Lifestyle Intervention for Prediabetes Treatment in the Elderly
Using prediabetes definitions, the
Diabetes
Prevention Program (DPP) trial showed that
lifestyle intervention could delay or prevent
diabetes for those persons experiencing
prediabetes. While the primary outcome of the
trial was diabetes and not a reduction of
cardiovascular risk, cardiovascular risk factors
such as high blood pressure and high cholesterol
were monitored. However, a recent study did
shed light on the effect of lifestyle intervention
on cardiovascular risk for older persons.
Indeed, one of the primary goals of the study
was to determine if reversion to normal glucose
from prediabetes could reduce cardiovascular risk
in older people. The study was done by
investigators in Germany. The investigators used
results from the KORA S4 study which was a
population-based health survey. The age range of
the participants in the study was 55 to 74 years
of age.
To determine prediabetes, the investigators used
the following definitions of prediabetes: For
HbA1c, they used a range of 5.7 to 6.4 percent.
For oral glucose tolerance tests, the
investigators used a range of 140 to 199 mg/dl.
The investigators found that by lowering the
weight and waist circumference, an older person
could increase his or her “probabilities
of returning to” normal blood glucose and
maintaining normal blood glucose.
The investigators concluded that “in older
adults, even moderate weight reduction
contributes to reversion from prediabetes to
normoglycaemia and to maintaining normoglycaemia."
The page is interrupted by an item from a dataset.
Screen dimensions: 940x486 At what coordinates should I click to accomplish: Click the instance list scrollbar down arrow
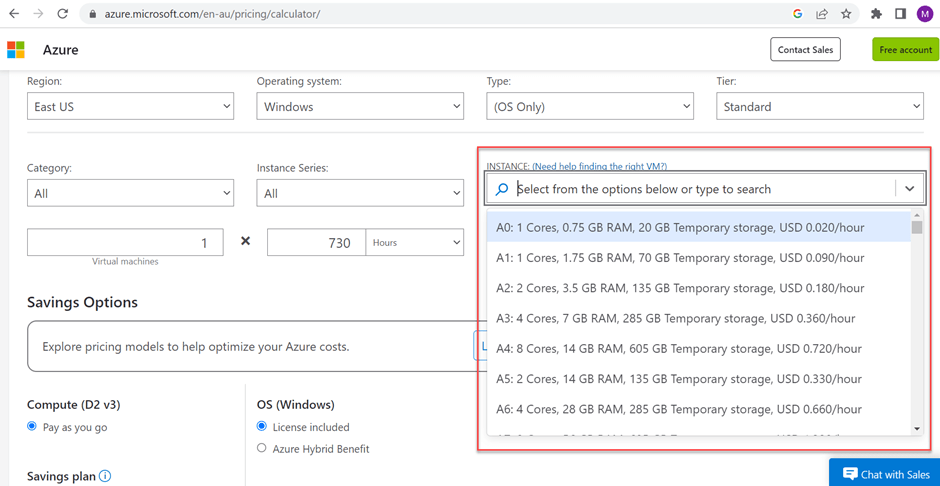[917, 428]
This conclusion supports the results from the
original DPP trial. In fact, the results from the
trial indicated that lifestyle intervention is, in
general, more
effective in prediabetes treatment for
persons over 60 years of age than for younger
persons.
Healthcare providers should consider these results and use the results in consultations with older patients who are diagnosed with prediabetes. The efforts could be beneficial to the patients, and the effort might even improve an organization’s financial position by giving the healthcare organization a strong platform for negotiating contracts with insurers.